Author : Alyssa Maxwell
Publisher : Kensington Books
Page : 284 pages
File Size : 27,16 MB
Release : 2014-03-25
Category : Fiction
ISBN : 0758290837
For fans of HBO’s The Gilded Age, explore the dark side of the alluring world of America’s 19th century elite in this gripping series of riveting mysteries… As the nineteenth century comes to a close, the illustrious Vanderbilt family dominates Newport, Rhode Island, high society. But when murder darkens a glittering affair at their summer home, reporter Emma Cross learns that sometimes the cream of the crop can curdle one’s blood . . . Newport, Rhode Island, August 1895: She may be a less well-heeled relation, but as second cousin to millionaire patriarch Cornelius Vanderbilt, twenty-one-year-old Emma Cross is on the guest list for a grand ball at the Breakers, the Vanderbilts’ summer home. She also has a job to do—report on the event for the society page of the Newport Observer. But Emma observes much more than glitz and gaiety when she witnesses a murder.
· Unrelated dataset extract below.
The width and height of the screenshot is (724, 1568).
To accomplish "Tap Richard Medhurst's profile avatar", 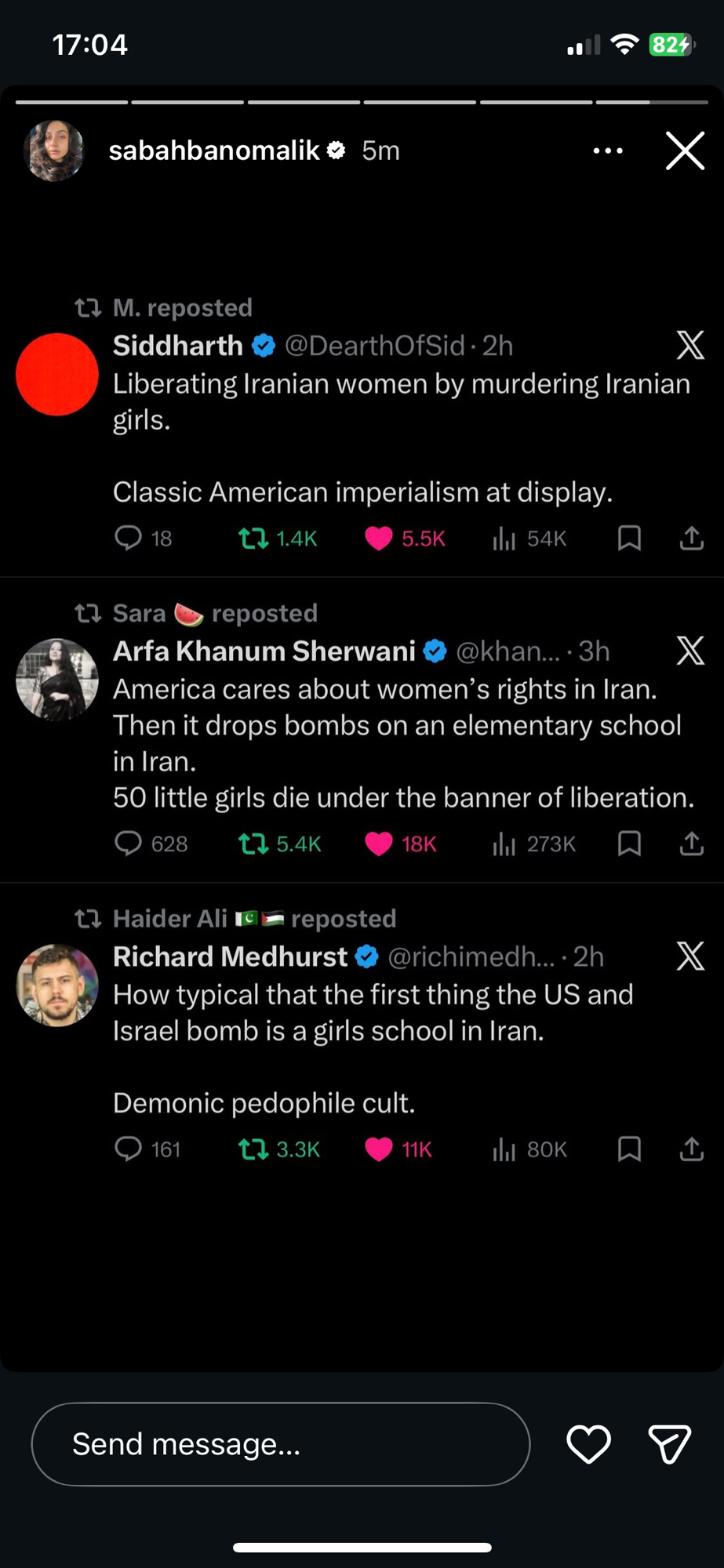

The victim is Cornelius Vanderbilt’s financial secretary, who plunges off a balcony faster than falling stock prices. Emma’s black sheep brother Brady is found in Cornelius’s bedroom passed out next to a bottle of bourbon and stolen plans for a new railroad line. Brady has barely come to before the police have arrested him for the murder. But Emma is sure someone is trying to railroad her brother and resolves to find the real killer at any cost . . . “Sorry to see the conclusion of Downton Abbey? Well, here is a morsel to get you through a long afternoon. Brew some Earl Grey and settle down with a scone with this one.” —Washington Independent Review of Books
Author : Charles Taze Russell
Publisher :
Page : 650 pages
File Size : 29,49 MB
Release : 1918
Category : Jehovah's Witnesses
ISBN :
Author : Shaka Senghor
Publisher : Convergent Books
Page : 290 pages
File Size : 12,40 MB
Release : 2017-01-31
Category : Biography & Autobiography
ISBN : 1101907312
NEW YORK TIMES BESTSELLER • An “extraordinary, unforgettable” (Michelle Alexander, author of The New Jim Crow) memoir of redemption and second chances amidst America’s mass incarceration epidemic, from a member of Oprah’s SuperSoul 100 Shaka Senghor was raised in a middle-class neighborhood on Detroit’s east side during the height of the 1980s crack epidemic. An honor roll student and a natural leader, he dreamed of becoming a doctor—but at age eleven, his parents’ marriage began to unravel, and beatings from his mother worsened, which sent him on a downward spiral. He ran away from home, turned to drug dealing to survive, and ended up in prison for murder at the age of nineteen, full of anger and despair. Writing My Wrongs is the story of what came next. During his nineteen-year incarceration, seven of which were spent in solitary confinement, Senghor discovered literature, meditation, self-examination, and the kindness of others—tools he used to confront the demons of his past, forgive the people who hurt him, and begin atoning for the wrongs he had committed. Upon his release at age thirty-eight, Senghor became an activist and mentor to young men and women facing circumstances like his. His work in the community and the courage to share his story led him to fellowships at the MIT Media Lab and the Kellogg Foundation and invitations to speak at events like TED and the Aspen Ideas Festival. In equal turns, Writing My Wrongs is a page-turning portrait of life in the shadow of poverty, violence, and fear; an unforgettable story of redemption; and a compelling witness to our country’s need for rethinking its approach to crime, prison, and the men and women sent there.